WHAT THE TASK ASKS:
Copy out, in full, every line of the records below that contains the word "Juvenile".

EXTRACTED ENTRIES:
━━━
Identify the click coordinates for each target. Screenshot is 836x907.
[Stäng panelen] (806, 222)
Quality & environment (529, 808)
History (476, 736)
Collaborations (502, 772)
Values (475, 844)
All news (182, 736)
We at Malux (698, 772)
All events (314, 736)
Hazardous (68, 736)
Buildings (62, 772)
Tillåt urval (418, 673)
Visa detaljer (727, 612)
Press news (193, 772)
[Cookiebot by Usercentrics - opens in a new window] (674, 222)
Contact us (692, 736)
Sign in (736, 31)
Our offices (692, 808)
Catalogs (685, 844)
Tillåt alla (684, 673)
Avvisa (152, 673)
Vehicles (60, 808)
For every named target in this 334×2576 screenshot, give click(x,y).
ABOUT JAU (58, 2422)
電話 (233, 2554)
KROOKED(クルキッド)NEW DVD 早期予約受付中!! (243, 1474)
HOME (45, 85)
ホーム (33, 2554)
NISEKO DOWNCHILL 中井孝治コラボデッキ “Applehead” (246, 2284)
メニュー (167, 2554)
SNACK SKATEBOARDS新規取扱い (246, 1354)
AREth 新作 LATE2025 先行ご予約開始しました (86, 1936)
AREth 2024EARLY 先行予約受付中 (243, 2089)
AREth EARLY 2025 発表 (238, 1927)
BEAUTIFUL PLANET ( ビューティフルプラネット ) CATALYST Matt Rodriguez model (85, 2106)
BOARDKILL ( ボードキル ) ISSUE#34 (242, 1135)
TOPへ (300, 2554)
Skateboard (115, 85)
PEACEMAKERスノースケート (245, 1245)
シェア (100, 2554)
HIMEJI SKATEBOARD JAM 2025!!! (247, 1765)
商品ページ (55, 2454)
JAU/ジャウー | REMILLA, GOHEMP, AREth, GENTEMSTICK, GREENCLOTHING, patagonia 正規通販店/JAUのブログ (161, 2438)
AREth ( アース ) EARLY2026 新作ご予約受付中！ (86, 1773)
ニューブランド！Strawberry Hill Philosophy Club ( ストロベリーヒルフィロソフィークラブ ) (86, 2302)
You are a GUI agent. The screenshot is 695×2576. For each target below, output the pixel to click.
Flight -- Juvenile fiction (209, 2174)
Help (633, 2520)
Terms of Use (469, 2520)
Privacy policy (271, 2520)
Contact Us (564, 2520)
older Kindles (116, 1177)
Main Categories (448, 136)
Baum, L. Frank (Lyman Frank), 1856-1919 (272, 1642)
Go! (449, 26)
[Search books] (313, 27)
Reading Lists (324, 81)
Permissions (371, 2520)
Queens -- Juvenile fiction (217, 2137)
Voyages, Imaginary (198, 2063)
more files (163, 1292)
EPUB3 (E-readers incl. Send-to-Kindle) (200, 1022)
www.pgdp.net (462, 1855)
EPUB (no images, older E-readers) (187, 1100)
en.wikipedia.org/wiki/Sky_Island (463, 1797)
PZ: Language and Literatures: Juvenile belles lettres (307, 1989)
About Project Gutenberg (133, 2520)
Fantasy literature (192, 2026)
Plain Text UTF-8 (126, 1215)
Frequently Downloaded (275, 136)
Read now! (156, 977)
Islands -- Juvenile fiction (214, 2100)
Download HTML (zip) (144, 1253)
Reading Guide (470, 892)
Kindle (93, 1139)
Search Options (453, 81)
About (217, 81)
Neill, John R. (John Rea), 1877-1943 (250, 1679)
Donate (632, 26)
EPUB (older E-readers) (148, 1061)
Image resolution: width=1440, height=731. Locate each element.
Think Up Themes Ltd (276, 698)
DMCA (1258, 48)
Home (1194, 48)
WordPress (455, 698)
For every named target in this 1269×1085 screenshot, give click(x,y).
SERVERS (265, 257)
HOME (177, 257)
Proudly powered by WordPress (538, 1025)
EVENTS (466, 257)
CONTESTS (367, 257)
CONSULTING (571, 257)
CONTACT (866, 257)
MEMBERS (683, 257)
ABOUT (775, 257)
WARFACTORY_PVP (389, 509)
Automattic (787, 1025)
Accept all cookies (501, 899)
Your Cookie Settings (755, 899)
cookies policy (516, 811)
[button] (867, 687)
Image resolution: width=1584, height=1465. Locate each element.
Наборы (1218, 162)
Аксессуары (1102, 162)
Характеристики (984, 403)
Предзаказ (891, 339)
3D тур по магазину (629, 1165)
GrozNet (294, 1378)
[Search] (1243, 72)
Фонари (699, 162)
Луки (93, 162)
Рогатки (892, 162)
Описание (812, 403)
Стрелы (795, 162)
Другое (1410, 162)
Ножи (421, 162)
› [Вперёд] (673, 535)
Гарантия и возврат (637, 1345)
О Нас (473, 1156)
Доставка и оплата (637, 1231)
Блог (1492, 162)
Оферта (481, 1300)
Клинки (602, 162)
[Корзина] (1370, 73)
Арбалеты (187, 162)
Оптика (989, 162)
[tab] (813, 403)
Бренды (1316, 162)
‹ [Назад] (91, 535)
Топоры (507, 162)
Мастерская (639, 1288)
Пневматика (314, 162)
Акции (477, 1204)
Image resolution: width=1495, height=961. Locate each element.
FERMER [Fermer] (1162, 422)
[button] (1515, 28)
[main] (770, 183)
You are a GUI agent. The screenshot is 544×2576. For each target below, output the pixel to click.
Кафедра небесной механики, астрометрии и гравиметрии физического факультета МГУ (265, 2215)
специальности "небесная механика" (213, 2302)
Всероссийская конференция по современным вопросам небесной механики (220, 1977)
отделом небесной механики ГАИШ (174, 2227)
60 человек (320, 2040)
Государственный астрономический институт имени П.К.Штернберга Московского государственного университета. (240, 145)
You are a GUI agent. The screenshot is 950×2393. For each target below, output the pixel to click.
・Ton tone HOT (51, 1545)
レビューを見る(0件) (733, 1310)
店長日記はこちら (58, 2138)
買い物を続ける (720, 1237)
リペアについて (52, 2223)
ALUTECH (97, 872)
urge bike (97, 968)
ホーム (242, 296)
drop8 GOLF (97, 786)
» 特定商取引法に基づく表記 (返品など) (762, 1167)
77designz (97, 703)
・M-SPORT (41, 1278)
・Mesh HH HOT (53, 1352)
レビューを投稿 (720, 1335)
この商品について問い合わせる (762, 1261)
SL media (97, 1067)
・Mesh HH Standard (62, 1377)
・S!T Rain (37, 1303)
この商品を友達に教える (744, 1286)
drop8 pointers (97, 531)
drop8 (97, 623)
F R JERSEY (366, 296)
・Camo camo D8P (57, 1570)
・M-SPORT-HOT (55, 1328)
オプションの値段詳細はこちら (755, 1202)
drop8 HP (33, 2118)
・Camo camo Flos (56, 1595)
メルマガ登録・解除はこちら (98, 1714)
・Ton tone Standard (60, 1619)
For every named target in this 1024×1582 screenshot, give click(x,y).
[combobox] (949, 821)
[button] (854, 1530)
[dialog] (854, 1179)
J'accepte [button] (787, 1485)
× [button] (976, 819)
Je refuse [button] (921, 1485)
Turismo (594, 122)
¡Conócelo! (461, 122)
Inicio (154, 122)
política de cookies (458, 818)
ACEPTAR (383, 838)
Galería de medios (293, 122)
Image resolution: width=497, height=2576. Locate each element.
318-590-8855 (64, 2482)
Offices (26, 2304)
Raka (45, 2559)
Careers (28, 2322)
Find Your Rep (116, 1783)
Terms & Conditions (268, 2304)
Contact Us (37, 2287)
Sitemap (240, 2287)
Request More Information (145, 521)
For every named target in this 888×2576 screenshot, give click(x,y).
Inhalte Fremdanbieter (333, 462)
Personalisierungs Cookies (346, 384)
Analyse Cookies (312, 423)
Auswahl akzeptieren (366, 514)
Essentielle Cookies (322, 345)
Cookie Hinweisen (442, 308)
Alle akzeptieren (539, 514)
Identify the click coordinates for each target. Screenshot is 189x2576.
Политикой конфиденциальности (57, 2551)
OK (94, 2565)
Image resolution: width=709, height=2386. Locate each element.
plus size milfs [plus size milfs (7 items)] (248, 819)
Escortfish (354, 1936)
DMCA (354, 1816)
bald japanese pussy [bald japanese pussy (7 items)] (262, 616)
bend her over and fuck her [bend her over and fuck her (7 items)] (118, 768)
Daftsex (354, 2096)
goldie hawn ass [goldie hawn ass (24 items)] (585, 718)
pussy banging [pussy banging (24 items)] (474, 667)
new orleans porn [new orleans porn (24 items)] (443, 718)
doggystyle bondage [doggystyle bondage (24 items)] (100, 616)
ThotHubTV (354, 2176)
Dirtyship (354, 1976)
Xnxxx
━━━
TASK ANSWER:
Flight -- Juvenile fiction (209, 2174)
Queens -- Juvenile fiction (217, 2137)
PZ: Language and Literatures: Juvenile belles lettres (307, 1989)
Islands -- Juvenile fiction (214, 2100)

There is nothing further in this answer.